#### [How to complete this task]
A picture-free, exact copy of all the records below is the goal.

#### [Entries provided]
_ _ _ _

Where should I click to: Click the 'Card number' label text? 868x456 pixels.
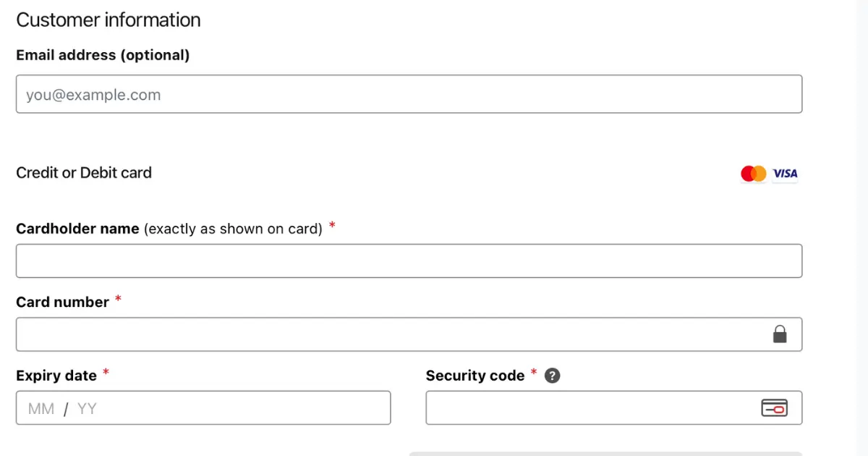62,303
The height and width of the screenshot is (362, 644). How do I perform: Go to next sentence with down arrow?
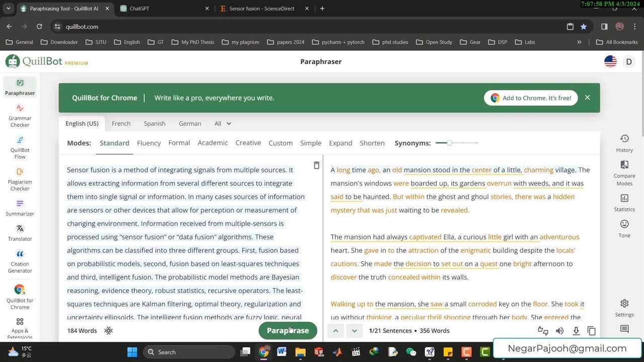point(354,330)
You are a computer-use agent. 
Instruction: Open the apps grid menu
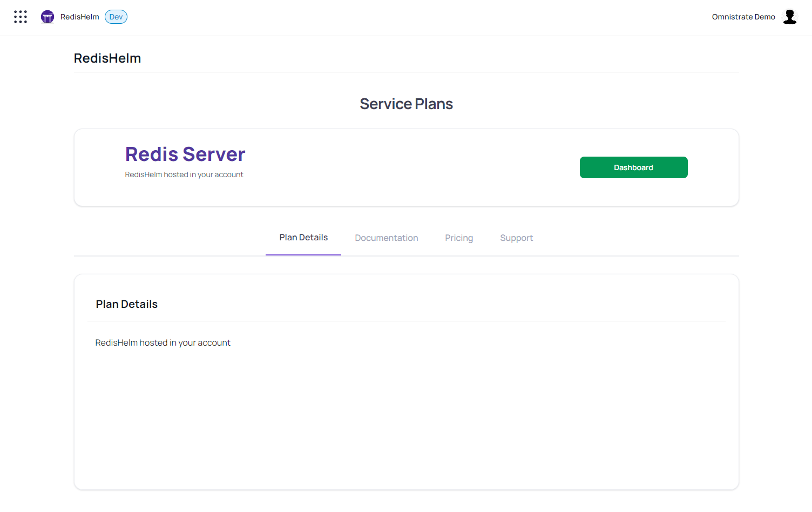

_ _ _ _

#### [Exercise result]
Where should I click to: Click the 'Card number' label text? 868x456 pixels.
62,303
The height and width of the screenshot is (362, 644). How do I perform: Go to next sentence with down arrow?
point(354,330)
You are a computer-use agent. 
Instruction: Open the apps grid menu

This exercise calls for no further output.